Record set Start Marker

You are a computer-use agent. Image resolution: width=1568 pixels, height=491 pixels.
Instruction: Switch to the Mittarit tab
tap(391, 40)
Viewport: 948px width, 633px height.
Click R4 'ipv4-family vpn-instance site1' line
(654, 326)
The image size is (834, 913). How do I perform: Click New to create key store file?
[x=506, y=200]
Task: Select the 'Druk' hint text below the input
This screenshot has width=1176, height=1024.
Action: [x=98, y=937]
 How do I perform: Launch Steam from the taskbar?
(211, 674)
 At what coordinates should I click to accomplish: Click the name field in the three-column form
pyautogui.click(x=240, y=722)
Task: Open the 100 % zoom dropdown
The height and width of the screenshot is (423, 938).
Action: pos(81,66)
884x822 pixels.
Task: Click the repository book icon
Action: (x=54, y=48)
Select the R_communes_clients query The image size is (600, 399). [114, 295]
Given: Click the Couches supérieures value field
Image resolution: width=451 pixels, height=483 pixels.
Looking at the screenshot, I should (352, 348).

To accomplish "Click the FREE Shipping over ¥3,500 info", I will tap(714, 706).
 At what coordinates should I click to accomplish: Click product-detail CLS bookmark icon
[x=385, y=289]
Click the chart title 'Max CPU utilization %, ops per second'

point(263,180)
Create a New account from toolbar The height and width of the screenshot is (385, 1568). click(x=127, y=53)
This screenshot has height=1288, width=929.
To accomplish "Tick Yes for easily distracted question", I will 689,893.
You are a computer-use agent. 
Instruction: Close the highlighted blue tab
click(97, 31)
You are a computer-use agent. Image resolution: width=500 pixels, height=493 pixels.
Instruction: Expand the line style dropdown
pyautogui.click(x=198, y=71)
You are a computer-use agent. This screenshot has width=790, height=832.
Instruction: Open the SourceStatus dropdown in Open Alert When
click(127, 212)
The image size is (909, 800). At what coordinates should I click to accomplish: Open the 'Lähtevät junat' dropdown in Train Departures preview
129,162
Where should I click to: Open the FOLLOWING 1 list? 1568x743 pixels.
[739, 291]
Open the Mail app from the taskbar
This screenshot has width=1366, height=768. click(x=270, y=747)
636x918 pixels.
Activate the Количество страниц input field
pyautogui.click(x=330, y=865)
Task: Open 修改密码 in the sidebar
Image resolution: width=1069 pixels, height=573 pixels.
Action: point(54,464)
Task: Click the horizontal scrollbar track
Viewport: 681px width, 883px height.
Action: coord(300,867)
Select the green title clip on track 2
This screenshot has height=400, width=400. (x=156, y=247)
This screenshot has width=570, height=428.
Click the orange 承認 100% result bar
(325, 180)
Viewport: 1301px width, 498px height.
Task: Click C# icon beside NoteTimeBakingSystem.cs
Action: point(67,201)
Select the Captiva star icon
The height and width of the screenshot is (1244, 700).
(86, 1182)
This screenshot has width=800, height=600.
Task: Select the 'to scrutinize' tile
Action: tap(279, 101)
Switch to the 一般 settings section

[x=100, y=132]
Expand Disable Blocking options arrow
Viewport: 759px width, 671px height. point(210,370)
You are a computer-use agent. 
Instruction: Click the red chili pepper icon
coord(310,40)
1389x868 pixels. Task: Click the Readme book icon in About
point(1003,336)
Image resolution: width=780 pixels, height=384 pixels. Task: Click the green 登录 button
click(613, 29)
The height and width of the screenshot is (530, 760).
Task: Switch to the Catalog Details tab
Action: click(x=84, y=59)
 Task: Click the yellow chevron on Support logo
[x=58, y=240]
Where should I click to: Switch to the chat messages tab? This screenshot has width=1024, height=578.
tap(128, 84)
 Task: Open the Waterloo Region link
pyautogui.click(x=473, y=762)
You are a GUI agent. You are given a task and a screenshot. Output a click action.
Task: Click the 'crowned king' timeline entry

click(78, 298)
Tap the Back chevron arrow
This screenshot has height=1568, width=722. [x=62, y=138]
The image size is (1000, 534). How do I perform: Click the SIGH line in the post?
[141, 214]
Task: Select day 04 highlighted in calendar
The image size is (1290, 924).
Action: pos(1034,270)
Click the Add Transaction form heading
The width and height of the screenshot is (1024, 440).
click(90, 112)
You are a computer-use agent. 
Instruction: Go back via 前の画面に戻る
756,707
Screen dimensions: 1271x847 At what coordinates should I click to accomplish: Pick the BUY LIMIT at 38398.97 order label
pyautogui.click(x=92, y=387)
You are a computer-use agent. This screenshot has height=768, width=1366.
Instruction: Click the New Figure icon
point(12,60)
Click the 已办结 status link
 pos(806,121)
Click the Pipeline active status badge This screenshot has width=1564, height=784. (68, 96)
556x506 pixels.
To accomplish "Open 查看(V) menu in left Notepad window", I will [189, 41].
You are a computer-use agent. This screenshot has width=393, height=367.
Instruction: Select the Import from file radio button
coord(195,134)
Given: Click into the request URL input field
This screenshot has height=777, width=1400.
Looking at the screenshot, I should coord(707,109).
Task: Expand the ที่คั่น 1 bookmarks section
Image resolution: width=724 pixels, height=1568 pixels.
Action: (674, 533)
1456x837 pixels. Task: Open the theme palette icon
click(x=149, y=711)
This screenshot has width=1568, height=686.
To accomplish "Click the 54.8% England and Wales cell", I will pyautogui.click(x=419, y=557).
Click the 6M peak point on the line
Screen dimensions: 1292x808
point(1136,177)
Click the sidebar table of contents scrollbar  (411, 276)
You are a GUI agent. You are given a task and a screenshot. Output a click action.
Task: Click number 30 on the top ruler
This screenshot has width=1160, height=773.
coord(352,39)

Record set End Marker

Transcription of all the material must be exact.

You are a computer-use agent. Image resolution: width=1568 pixels, height=491 pixels.
Instruction: Switch to the Mittarit tab
tap(391, 40)
Viewport: 948px width, 633px height.
Click R4 'ipv4-family vpn-instance site1' line
(654, 326)
The image size is (834, 913). How do I perform: Click New to create key store file?
[x=506, y=200]
Task: Select the 'Druk' hint text below the input
This screenshot has width=1176, height=1024.
Action: [x=98, y=937]
 How do I perform: Launch Steam from the taskbar?
(211, 674)
 At what coordinates should I click to accomplish: Click the name field in the three-column form
pyautogui.click(x=240, y=722)
Task: Open the 100 % zoom dropdown
The height and width of the screenshot is (423, 938).
Action: pos(81,66)
884x822 pixels.
Task: Click the repository book icon
Action: (x=54, y=48)
Select the R_communes_clients query The image size is (600, 399). [114, 295]
Given: Click the Couches supérieures value field
Image resolution: width=451 pixels, height=483 pixels.
Looking at the screenshot, I should (352, 348).

To accomplish "Click the FREE Shipping over ¥3,500 info", I will tap(714, 706).
 At what coordinates should I click to accomplish: Click product-detail CLS bookmark icon
[x=385, y=289]
Click the chart title 'Max CPU utilization %, ops per second'

point(263,180)
Create a New account from toolbar The height and width of the screenshot is (385, 1568). click(x=127, y=53)
This screenshot has height=1288, width=929.
To accomplish "Tick Yes for easily distracted question", I will 689,893.
You are a computer-use agent. 
Instruction: Close the highlighted blue tab
click(97, 31)
You are a computer-use agent. Image resolution: width=500 pixels, height=493 pixels.
Instruction: Expand the line style dropdown
pyautogui.click(x=198, y=71)
You are a computer-use agent. This screenshot has width=790, height=832.
Instruction: Open the SourceStatus dropdown in Open Alert When
click(127, 212)
The image size is (909, 800). At what coordinates should I click to accomplish: Open the 'Lähtevät junat' dropdown in Train Departures preview
129,162
Where should I click to: Open the FOLLOWING 1 list? 1568x743 pixels.
[739, 291]
Open the Mail app from the taskbar
This screenshot has width=1366, height=768. click(x=270, y=747)
636x918 pixels.
Activate the Количество страниц input field
pyautogui.click(x=330, y=865)
Task: Open 修改密码 in the sidebar
Image resolution: width=1069 pixels, height=573 pixels.
Action: point(54,464)
Task: Click the horizontal scrollbar track
Viewport: 681px width, 883px height.
Action: coord(300,867)
Select the green title clip on track 2
This screenshot has height=400, width=400. (x=156, y=247)
This screenshot has width=570, height=428.
Click the orange 承認 100% result bar
(325, 180)
Viewport: 1301px width, 498px height.
Task: Click C# icon beside NoteTimeBakingSystem.cs
Action: point(67,201)
Select the Captiva star icon
The height and width of the screenshot is (1244, 700).
(86, 1182)
This screenshot has width=800, height=600.
Task: Select the 'to scrutinize' tile
Action: tap(279, 101)
Switch to the 一般 settings section

[x=100, y=132]
Expand Disable Blocking options arrow
Viewport: 759px width, 671px height. point(210,370)
You are a computer-use agent. 
Instruction: Click the red chili pepper icon
coord(310,40)
1389x868 pixels. Task: Click the Readme book icon in About
point(1003,336)
Image resolution: width=780 pixels, height=384 pixels. Task: Click the green 登录 button
click(613, 29)
The height and width of the screenshot is (530, 760).
Task: Switch to the Catalog Details tab
Action: click(x=84, y=59)
 Task: Click the yellow chevron on Support logo
[x=58, y=240]
Where should I click to: Switch to the chat messages tab? This screenshot has width=1024, height=578.
tap(128, 84)
 Task: Open the Waterloo Region link
pyautogui.click(x=473, y=762)
You are a GUI agent. You are given a task and a screenshot. Output a click action.
Task: Click the 'crowned king' timeline entry

click(78, 298)
Tap the Back chevron arrow
This screenshot has height=1568, width=722. [x=62, y=138]
The image size is (1000, 534). How do I perform: Click the SIGH line in the post?
[141, 214]
Task: Select day 04 highlighted in calendar
The image size is (1290, 924).
Action: pos(1034,270)
Click the Add Transaction form heading
The width and height of the screenshot is (1024, 440).
click(90, 112)
You are a computer-use agent. 
Instruction: Go back via 前の画面に戻る
756,707
Screen dimensions: 1271x847 At what coordinates should I click to accomplish: Pick the BUY LIMIT at 38398.97 order label
pyautogui.click(x=92, y=387)
You are a computer-use agent. This screenshot has height=768, width=1366.
Instruction: Click the New Figure icon
point(12,60)
Click the 已办结 status link
 pos(806,121)
Click the Pipeline active status badge This screenshot has width=1564, height=784. (68, 96)
556x506 pixels.
To accomplish "Open 查看(V) menu in left Notepad window", I will [189, 41].
You are a computer-use agent. This screenshot has width=393, height=367.
Instruction: Select the Import from file radio button
coord(195,134)
Given: Click into the request URL input field
This screenshot has height=777, width=1400.
Looking at the screenshot, I should coord(707,109).
Task: Expand the ที่คั่น 1 bookmarks section
Image resolution: width=724 pixels, height=1568 pixels.
Action: (674, 533)
1456x837 pixels. Task: Open the theme palette icon
click(x=149, y=711)
This screenshot has width=1568, height=686.
To accomplish "Click the 54.8% England and Wales cell", I will pyautogui.click(x=419, y=557).
Click the 6M peak point on the line
Screen dimensions: 1292x808
point(1136,177)
Click the sidebar table of contents scrollbar  (411, 276)
You are a GUI agent. You are given a task and a screenshot. Output a click action.
Task: Click number 30 on the top ruler
This screenshot has width=1160, height=773.
coord(352,39)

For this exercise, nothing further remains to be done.